BEGIN STUDY MATERIAL

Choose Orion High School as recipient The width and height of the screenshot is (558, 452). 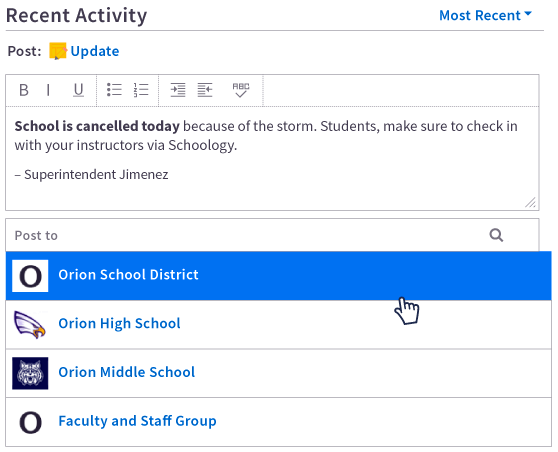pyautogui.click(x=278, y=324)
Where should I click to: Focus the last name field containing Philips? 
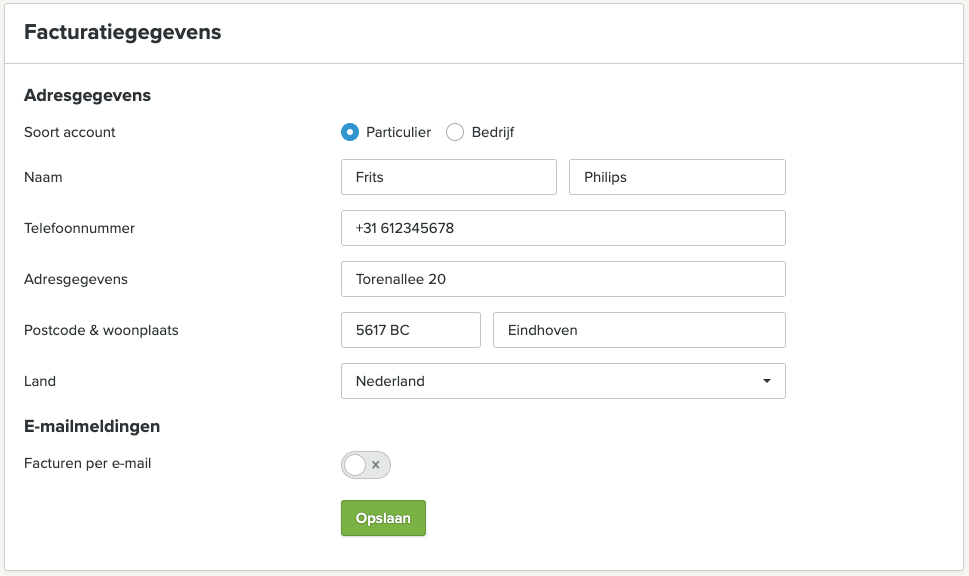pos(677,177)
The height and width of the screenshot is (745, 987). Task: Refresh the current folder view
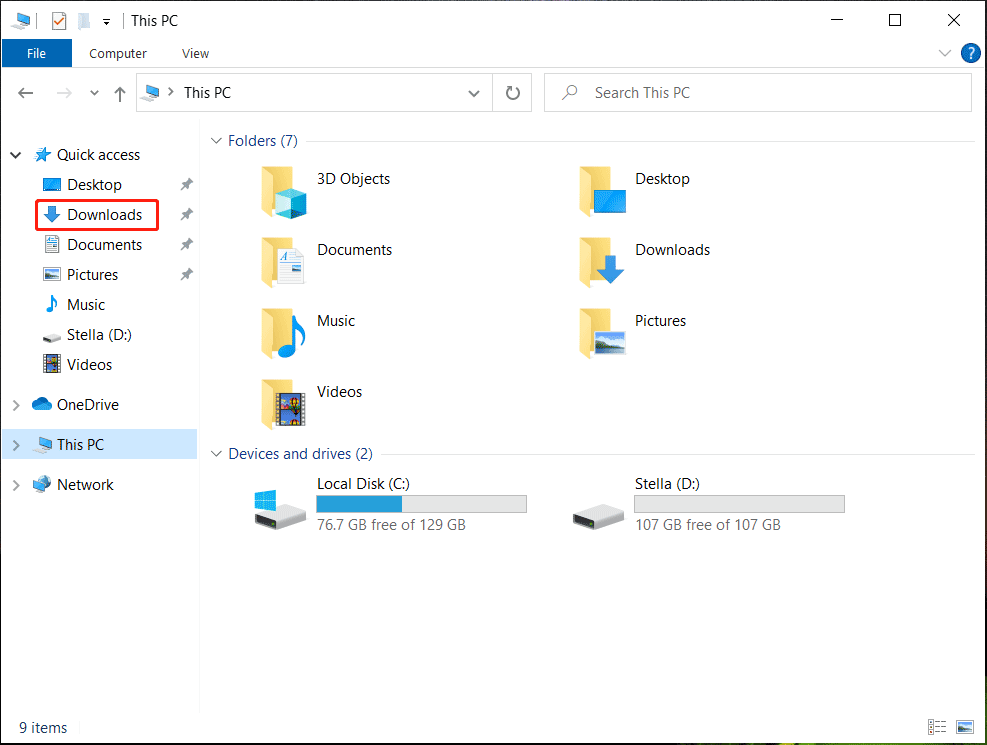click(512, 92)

END STUDY MATERIAL

AIM OF THE TASK: Please transcribe, with no additions, the lines starting at the one that contains "The height and" and running through the last line of the entries, inclusive. Leave the pictures out.

TASK RESULT:
The height and width of the screenshot is (745, 987). Task: Refresh the current folder view
click(512, 92)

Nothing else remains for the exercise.